Ninguna experiencia humana puede ser más parecida al Gran Colisionador de Hadrones que la fila del supermercado en estos días santos. Ayer me lancé por tortillas de harina con la firme intención de regresar lo más pronto posible a casa a desayunar. Sin embargo, en la fila de la caja me topé con Clarissa, quien había sido mi paciente hacía más de dos décadas.

La recordaba bien. Era una joven inteligente, de mirada oscura, sumamente depresiva y poseedora de una visión sobre la vida tan pesimista que el tremendo Cioran parecía un simple consejero motivacional.

Confieso que su saludo me desconcertó: ¿Qué hace para estar igualito?
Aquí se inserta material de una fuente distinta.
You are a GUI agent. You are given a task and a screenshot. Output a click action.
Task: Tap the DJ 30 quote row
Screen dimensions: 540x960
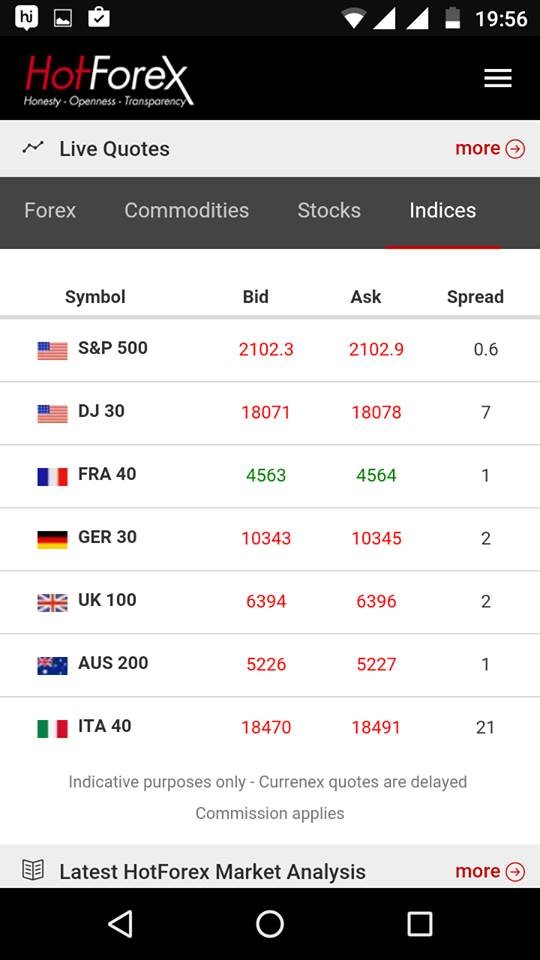point(270,413)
En estos casos uno nunca sabe si sólo dar las gracias o comenzar a debatir semejante impostura.

Destanteado como me sentía, respondí con otra pregunta aparentemente anodina: ¿Tú cómo has estado?

El problema es que algunas personas que se encuentran fuera del consultorio con su antiguo psiquiatra –sin importar que éste vista bermudas, camiseta de los Pumas y sandalias de hule- difícilmente pueden resistirse a la tentación de interpretar cualquier atisbo de cortesía como una invitación para revelar su atribulado inconsciente.

Ahora, estoy muy bien , me dijo Clarissa con franca presunción. Me hacía falta aprender a vivir y, gracias a los ángeles, lo he logrado . No sabiendo otra mejor manera de reaccionar -y casi por instinto- respondí: ¿Cómo dices?

Pronto comprendí que había cometido el segundo error de la mañana. Al llegar mi anhelado turno en la fila, la cajera preguntó robóticamente algo sobre una recarga de celular mientras displicente extendía un pringoso bolígrafo. Aproveché la coyuntura para firmar apresuradamente el voucher que legalmente amparaba la compra de un paquete de tortillas Doña Mary. Sin embargo, ya Clarissa estaba determinada en hacerme copartícipe de su celestial felicidad.

Doctor, hoy mismo le envío seis arcángeles a su e-mail. Mándeselos a todos sus seres queridos y, en minutos, comenzará a recibir algo que ha esperado durante mucho tiempo .

¿Cómo confesarle a una expaciente (quien probablemente en más de una ocasión se sintió decepcionada ante el lento actuar de los medicamentos y, sobre todo, ante mi incapacidad para ayudarla a resolver mágicamente su inmensa desesperanza y frustración) que lo único que yo esperaba -en ese preciso momento- es que los arcángeles me permitieran escapar de ahí? Para entonces el crepitar de mis volátiles ácidos gástricos ya amenazaban con extenderse por toda la tienda con el riesgo de acallar ruidosamente la oferta del departamento de frutas y verduras.

Dentro del Gran Colisionador subterráneo en Europa (CERN), dos haces de protones son lanzados en sentidos opuestos hasta casi alcanzar la velocidad de la luz para que al chocar se produzca una energía descomunal. Similarmente, en las colas de los cajeros pueden ocurrir colisiones sorprendentes. Algunas de éstas podrían servir a la investigación científica como modelos psicosociales para recrear eventos humanos posteriores al Big Bang.

Clarissa y yo nos despedimos convencidos, cada uno a su manera, del misterio que encubre toda idea o sensación de felicidad.